Main effects on lung cancer risk by individual polymorphisms. The overall lung cancer risks associated with the individual polymorphisms are listed in Table 1
. All polymorphisms conformed to Hardy-Weinberg equilibrium in the controls. When heterozygotes and rare homozygotes were combined to compare with the common homozygotes, two SNPs, p53 intron 6 (rs1625895) and p27 5' UTR (rs34330), exhibited significantly increased lung cancer risks (OR, 1.29; 95% CI, 1.08-1.55 and OR, 1.27; 95% CI, 1.01-1.60, respectively). In addition, when compared with the homozygous wild-type reference group, a significantly altered lung cancer risk was observed for the homozygous variant genotype of both STK15 F31I (OR, 0.58; 95% CI, 0.37-0.90) and CCND1 G870A (OR, 1.26; 95% CI, 1.03-1.53). We further analyzed the effects of these SNPs on cancer risk stratified by smoking intensity (Table 2
).

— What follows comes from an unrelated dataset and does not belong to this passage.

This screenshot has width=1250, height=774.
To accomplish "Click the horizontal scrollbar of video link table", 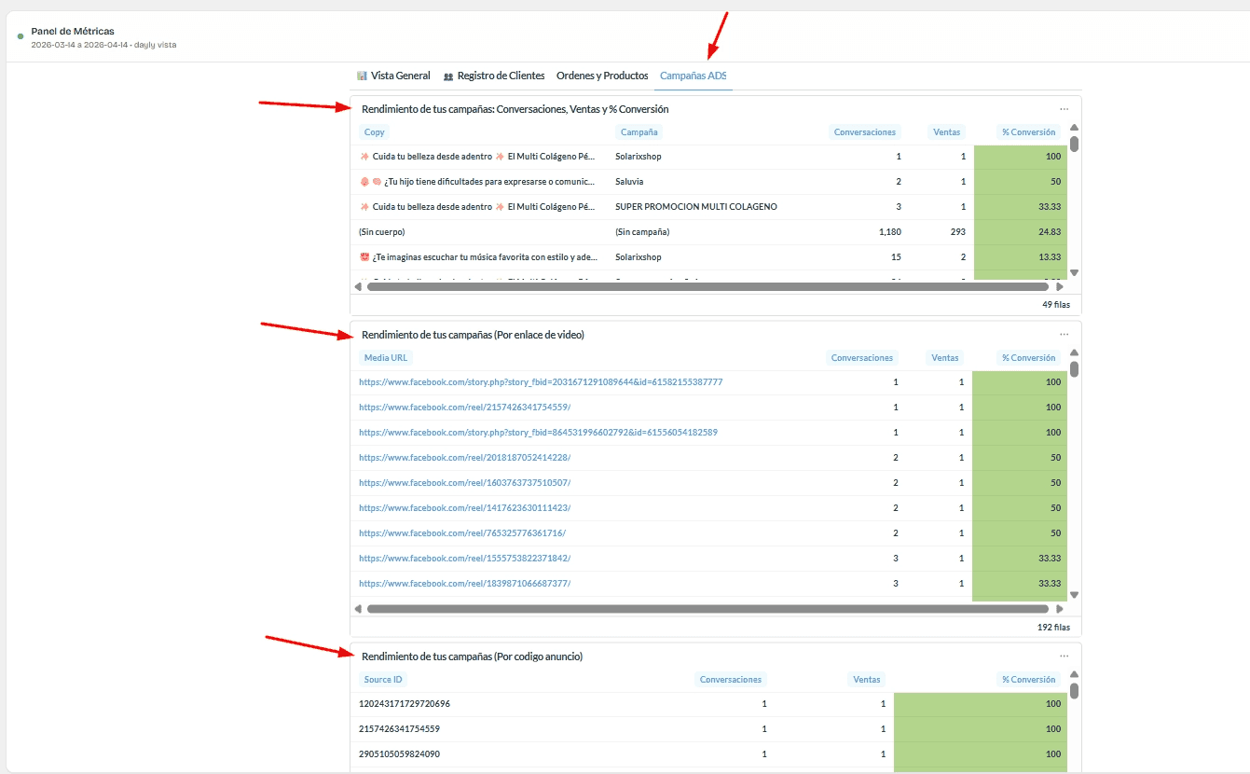I will pyautogui.click(x=707, y=609).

We found that compared with the wild-type genotype, the variant-containing genotypes of p53 intron 6 and CCND1 G870A were significantly associated with an increased cancer risk in heavy smokers with ORs of 1.48 (95% CI, 1.15-1.89) and 1.40 (95% CI, 1.06-1.84), respectively. The homozygous variant genotype of p27 5' UTR was significantly associated with an increased cancer risk in never smokers with OR of 1.83 (95% CI, 1.10-3.15; Table 2).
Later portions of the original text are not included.